(Problem to solve): Every record has to be written out exactly, with no line missing.

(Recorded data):
•••••
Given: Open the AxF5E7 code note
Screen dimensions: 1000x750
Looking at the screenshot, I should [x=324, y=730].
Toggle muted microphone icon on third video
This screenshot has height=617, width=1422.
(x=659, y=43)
•••••
(Task output):
Given: Open the AxF5E7 code note
Screen dimensions: 1000x750
Looking at the screenshot, I should [x=324, y=730].
Toggle muted microphone icon on third video
This screenshot has height=617, width=1422.
(x=659, y=43)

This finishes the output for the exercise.